Lain halnya dengan Badri (50). Bapak 2 anak ini protes ke Jokowi dengan memakai baju seragam sekolah merah putih. Ia sengaja memakai baju seragam itu ingin mengingatkan Jokowi, bahwa pembangun infrastruktur memang perlu. Tapi jika kesejahteraan guru tak diperhatikan, pembangunan sumber daya manusia pasti akan hancur.

"Sudah 20 tahun saya mengajar di SMA tapi cuma dapat Rp 500 ribu per bulannya, semoga Pak Presiden mendengarnya," ujar Badri di tengah-tengah aksi unjuk rasa guru honorer di depan Istana.

Tak jarang, untuk memenuhi kebutuhan hidupnya Badri berjualan burung yang diternakkannya. Atau bekerja serabutan di hari-hari libur mengajar.

"Kadang saya kasih tugas sama anak-anak lalu izin ke pasar sebentar untuk berjualan burung," kisah lelaki yang mengajar di SMA Negeri di Madura ini.

Badri dan Mastawati, hanya beberapa orang dari puluhan ribu guru honorer lainnya yang hanya dibuai janji.

"Kemarin dijanjikan pada 15 September 2015 akan diangkat PNS, tapi kami dibohongi. Tanggal 20 Januari 2016 Menteri Yudi bohong, dia bilang pemerintah enggak punya anggaran," ujar Badri dengan suara lantang.

Dari beberapa guru honorer yang berunjuk rasa, mereka mengutarakan alasan yang sama kenapa mereka berdemonstrasi. Bahkan banyak di antara guru itu tak akan pulang, sebelum Jokowi memenuhi tuntutan mereka.

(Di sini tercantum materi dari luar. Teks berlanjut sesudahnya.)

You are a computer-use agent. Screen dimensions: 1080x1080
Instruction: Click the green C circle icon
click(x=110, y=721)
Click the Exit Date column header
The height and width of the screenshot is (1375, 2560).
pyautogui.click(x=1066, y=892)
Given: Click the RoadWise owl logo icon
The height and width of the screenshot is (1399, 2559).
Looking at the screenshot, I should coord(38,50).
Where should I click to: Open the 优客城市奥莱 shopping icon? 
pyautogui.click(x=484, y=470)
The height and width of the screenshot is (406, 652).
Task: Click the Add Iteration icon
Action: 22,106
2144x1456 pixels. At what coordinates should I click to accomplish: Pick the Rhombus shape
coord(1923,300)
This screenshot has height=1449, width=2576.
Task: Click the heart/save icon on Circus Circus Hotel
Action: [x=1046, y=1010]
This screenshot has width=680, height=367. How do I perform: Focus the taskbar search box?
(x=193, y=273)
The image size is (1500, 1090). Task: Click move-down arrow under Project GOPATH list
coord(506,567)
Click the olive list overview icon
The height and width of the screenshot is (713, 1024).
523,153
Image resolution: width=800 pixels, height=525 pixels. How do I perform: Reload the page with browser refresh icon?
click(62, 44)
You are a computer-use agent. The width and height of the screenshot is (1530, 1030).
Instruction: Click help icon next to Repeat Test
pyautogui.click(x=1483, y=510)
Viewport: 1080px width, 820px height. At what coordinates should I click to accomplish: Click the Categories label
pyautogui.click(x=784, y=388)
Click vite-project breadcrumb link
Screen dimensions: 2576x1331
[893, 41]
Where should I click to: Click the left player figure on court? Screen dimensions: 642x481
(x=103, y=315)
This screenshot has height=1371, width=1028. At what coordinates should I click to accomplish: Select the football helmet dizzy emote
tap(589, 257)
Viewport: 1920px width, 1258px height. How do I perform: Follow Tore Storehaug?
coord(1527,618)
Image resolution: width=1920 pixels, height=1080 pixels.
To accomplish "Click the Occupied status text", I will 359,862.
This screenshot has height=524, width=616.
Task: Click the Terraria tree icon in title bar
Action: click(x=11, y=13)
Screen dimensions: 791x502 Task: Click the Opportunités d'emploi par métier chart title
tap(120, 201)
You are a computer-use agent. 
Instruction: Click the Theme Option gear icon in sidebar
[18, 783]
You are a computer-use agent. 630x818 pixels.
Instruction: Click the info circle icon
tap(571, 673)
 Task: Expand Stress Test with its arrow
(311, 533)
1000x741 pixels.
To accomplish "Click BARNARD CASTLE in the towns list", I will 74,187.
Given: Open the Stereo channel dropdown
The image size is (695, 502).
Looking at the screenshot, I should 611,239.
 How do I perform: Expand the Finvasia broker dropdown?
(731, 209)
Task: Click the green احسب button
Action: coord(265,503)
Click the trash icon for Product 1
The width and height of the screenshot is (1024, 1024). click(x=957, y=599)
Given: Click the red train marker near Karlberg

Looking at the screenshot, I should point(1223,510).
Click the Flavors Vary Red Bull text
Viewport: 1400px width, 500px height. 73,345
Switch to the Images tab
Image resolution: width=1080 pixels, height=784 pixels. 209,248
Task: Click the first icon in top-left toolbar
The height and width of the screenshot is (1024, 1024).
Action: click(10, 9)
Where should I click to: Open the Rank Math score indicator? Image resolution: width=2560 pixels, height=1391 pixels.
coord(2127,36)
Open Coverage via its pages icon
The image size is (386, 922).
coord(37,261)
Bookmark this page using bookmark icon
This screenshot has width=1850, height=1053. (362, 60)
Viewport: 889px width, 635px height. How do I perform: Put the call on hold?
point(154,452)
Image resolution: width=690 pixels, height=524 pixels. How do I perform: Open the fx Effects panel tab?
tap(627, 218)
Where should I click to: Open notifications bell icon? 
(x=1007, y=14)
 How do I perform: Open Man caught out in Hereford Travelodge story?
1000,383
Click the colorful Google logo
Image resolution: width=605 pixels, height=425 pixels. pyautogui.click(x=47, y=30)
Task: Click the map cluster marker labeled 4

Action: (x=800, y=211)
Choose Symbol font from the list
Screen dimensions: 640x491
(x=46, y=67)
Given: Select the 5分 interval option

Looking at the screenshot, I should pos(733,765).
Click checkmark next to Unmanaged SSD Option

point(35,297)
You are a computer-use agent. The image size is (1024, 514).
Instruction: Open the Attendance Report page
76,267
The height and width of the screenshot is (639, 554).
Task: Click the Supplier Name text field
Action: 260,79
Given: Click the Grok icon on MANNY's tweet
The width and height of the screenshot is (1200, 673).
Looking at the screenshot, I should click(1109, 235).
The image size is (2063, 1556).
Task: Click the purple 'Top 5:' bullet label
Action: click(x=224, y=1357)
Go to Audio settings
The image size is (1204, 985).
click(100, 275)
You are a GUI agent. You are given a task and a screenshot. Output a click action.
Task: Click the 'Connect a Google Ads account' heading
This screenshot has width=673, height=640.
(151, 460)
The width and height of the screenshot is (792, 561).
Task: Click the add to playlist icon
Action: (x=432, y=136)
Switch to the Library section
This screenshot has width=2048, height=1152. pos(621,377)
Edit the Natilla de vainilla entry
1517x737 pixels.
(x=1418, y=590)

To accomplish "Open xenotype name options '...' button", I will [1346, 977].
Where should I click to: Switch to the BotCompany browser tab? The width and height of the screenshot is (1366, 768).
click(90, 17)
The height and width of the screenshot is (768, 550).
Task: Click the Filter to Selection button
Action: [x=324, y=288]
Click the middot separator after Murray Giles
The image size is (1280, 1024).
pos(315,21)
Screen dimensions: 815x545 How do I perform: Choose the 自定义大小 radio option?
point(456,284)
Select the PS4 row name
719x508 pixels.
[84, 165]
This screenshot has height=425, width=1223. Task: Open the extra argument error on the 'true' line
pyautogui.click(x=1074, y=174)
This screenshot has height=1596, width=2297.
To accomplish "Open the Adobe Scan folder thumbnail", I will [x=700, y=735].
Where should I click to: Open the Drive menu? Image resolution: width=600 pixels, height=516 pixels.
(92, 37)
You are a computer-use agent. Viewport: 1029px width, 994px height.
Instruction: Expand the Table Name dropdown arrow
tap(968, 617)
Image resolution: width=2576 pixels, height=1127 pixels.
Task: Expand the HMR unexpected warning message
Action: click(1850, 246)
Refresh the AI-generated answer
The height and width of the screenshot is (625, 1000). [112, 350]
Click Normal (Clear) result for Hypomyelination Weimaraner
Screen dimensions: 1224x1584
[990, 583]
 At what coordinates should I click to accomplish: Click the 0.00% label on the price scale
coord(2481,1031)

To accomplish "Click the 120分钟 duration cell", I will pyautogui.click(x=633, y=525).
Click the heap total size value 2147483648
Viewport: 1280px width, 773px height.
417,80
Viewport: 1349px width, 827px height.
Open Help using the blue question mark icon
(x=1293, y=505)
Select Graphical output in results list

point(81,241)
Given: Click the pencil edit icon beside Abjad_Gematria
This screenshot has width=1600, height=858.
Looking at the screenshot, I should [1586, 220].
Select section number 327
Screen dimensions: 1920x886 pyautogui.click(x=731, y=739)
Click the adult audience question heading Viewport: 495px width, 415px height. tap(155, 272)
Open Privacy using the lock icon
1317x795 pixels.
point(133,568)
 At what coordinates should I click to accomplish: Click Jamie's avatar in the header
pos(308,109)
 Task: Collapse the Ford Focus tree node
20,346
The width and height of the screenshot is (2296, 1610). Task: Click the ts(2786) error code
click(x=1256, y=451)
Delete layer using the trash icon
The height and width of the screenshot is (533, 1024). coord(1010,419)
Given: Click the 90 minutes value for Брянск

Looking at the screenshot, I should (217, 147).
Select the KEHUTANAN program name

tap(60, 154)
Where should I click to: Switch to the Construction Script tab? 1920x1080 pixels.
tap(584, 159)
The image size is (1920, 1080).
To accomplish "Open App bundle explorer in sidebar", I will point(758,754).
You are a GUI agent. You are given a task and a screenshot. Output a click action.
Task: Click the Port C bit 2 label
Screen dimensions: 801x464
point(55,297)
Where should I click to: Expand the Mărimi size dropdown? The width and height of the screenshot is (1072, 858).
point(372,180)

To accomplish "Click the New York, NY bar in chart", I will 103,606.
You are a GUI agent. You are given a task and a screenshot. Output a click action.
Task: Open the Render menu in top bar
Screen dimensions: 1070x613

"Kami tak akan pulang, kami tidur di bus, pokoknya presiden harus temui kami," kata Badri.

Badri datang ke Jakarta dari Madura bersama 968 guru honorer lainnya. Mereka sudah bertekad tak akan kembali sebelum ada kejelasan atas nasibnya.

Lebih dari 50 ribu guru tak puas dengan kelayakan hidup yang tak kunjung membaik. Para guru ini menggelar aksi unjuk rasa mendesak presiden untuk mengeluarkan keputusan agar anggaran dan regulasi pengangkatan mereka cepat selesai.

Meski sempat diguyur hujan, para guru ini bergeming di depan Istana Negara. Jas hujan dan spanduk jadi tameng mereka dari hujan. Hingga Rabu sore, puluhan ribu guru honorer ini masih berorasi.